Die beiden Überschriften in NZ und NN suggerieren, die Rekonstruktion der Pellerhof-Fassade ist beschlossene Sache. Wo bleibt hier der seriöse Journalismus? Grundlage beider Artikel ist doch lediglich eine hinausposaunte Aussage des Vorsitzenden der „Altstadtfreunde“, der damit die Zerstörung eines wichtigen Denkmales in der Altstadt fordert!

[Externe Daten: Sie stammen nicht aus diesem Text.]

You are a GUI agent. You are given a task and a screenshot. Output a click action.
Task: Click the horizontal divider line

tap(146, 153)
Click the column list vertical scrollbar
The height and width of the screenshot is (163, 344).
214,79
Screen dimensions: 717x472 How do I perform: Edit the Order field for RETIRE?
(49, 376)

Dass die Diskussion sachlich geführt werden kann, wurde bereits vor Jahren bewiesen:
Schon 2006 hat der Bund Deutscher Architekten BDA in der Dritten Architekturwoche Bayern A3 unter dem Titel „Geld Macht Schön“ das Pellerhaus zum zentralen Ort der mittelfränkischen Veranstaltungen gemacht und die Zeit des Wiederaufbaus in Nürnberg thematisiert. Schon damals haben wir in Vorträgen und Beiträgen alle Seiten der mit Nachdruck geführten Diskussion zur Rekonstruktion von Teilen der Pellerhof-Fassaden zu Wort kommen lassen und uns selbst eingemischt.

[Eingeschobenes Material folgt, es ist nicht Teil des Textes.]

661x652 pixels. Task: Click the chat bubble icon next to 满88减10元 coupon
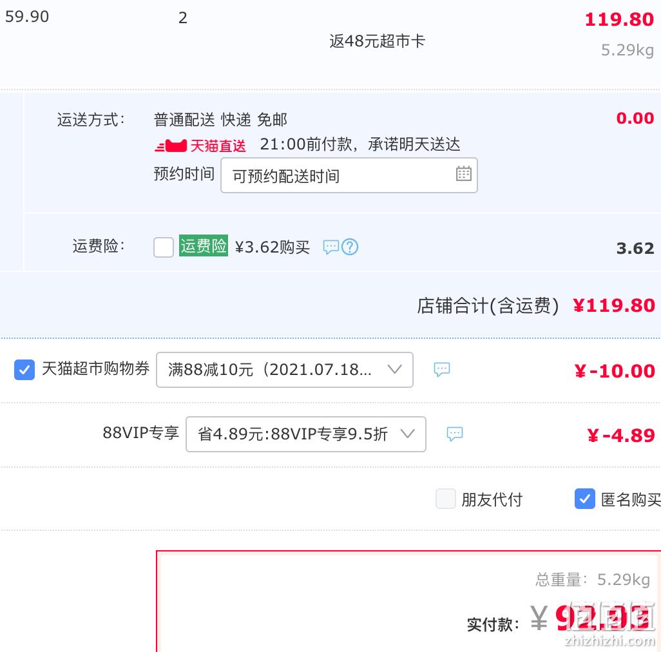[442, 369]
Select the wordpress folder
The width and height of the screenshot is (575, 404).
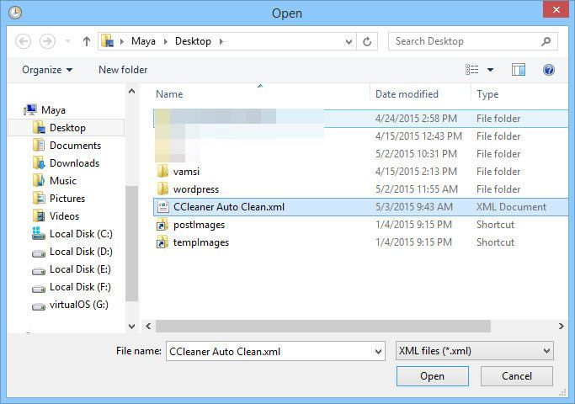[195, 189]
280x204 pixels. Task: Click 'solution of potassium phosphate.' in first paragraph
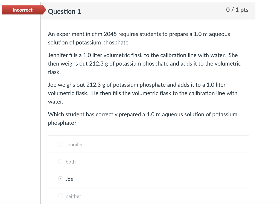[89, 43]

Dabei haben wir unsere Meinung klar und deutlich geäußert:
Nein zur Rekonstruktion von Teilen der Pellerhof-Fassade, Ja zu ganzheitlichen Überlegungen einer alle Teile des Denkmales Pellerhaus erhaltenden und fortschreibenden Nachnutzung dieses für die Zeit des Wiederaufbaus so wichtigen Hauses.
An der heutigen Stelle muss man wieder alle Seiten betrachten. So ist die Leistung der Altstadtfreunde und der vielen Spenderinnen und Spender in der Bemühung um die Teilrekonstruktion der Pellerhof-Fassaden rein handwerklich betrachtet beachtlich. Doch diese Bemühungen können nicht darüber hinwegtäuschen, dass sich die Stadt seit Martin Peller weiterentwickelt hat, der gesellschaftliche und bauliche Kontext hat sich tiefgreifend verändert und das ist gut so.
Das Pellerhaus in seiner heutigen Form ist ein herausragendes Denkmal des Wiederaufbaus, ein beredtes Zeugnis für die unglaublichen Leistungen der nicht so lange zurückliegenden, sehr schwierigen und doch hoffnungsfrohen Nachkriegszeit. Es ist darüber hinaus ein Stück Baukultur, das auf eindrückliche Art und Weise die Schnittlinien der Zeitenwenden freilegt, prägende geschichtliche Ereignisse zur Schau stellt, Ruinenteile wie selbstverständlich in das Gesamtwerk integriert und nun auf erstaunlich gelassene Weise mit der potemkinschen Steintapete des Innenhofes zurechtkommt. Das Pellerhaus krönt maßvoll und zurückhaltend den Egidienberg, schaut elegant auf diesen schon immer im Kontext der Altstadt besonderen, anderen Ort.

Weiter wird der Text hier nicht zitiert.